Department of Neurology, NYU Langone School of Medicine, NYU Epilepsy Center, 223 East 34th Street, New York, NY 10016, USA.
Epilepsy Behav. 2010 May;18(1-2):106-9. doi: 10.1016/j.yebeh.2010.03.011. Epub 2010 May 10.
Using separate generalized mixed-effects models, we assessed seizure recall and prediction, as well as contributing diagnostic variables, in 83 adult patients with epilepsy undergoing video/EEG monitoring. The model revealed that when participants predicted a seizure, probability equaled 0.320 (95% CI: 0.149-0.558), a significant (P<0.05) increase over negative predictions (0.151, 95% CI: 0.71-0.228]).

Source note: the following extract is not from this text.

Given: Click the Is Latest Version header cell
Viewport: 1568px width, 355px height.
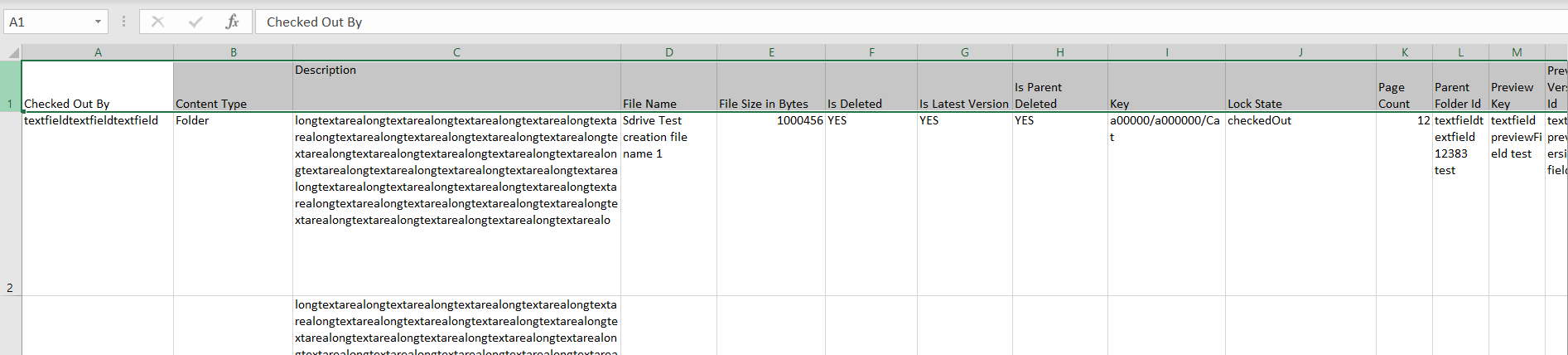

With no seizure, the rate of remembering was approximately 0.130 (95% CI: 0.73-0.219), increasing significantly to 0.628 (95% CI: 0.439 to 0.784) when a seizure occurred (P<0.001). Of the variables analyzed, only inpatient seizure rate influenced predictability (P<0.001) or recollection (P<0.001). These models reveal that patients were highly aware of their seizures, and in many cases, were able to make accurate predictions, for which seizure rate may be an important factor.
我们使用独立的广义混合效应模型,评估了 83 名接受视频/EEG 监测的成年癫痫患者的癫痫发作回忆和预测,以及相关的诊断变量。模型显示,当参与者预测癫痫发作时,概率等于 0.320(95%置信区间:0.149-0.558),明显高于负预测值(0.151,95%置信区间:0.71-0.228)。没有癫痫发作时,回忆的概率约为 0.130(95%置信区间:0.73-0.219),当发生癫痫发作时,回忆的概率显著增加到 0.628(95%置信区间:0.439-0.784)(P<0.001)。在分析的变量中,只有住院期间的癫痫发作率影响可预测性(P<0.001)或回忆率(P<0.001)。这些模型表明,患者对自己的癫痫发作具有高度的意识,在许多情况下,能够做出准确的预测,而癫痫发作率可能是一个重要因素。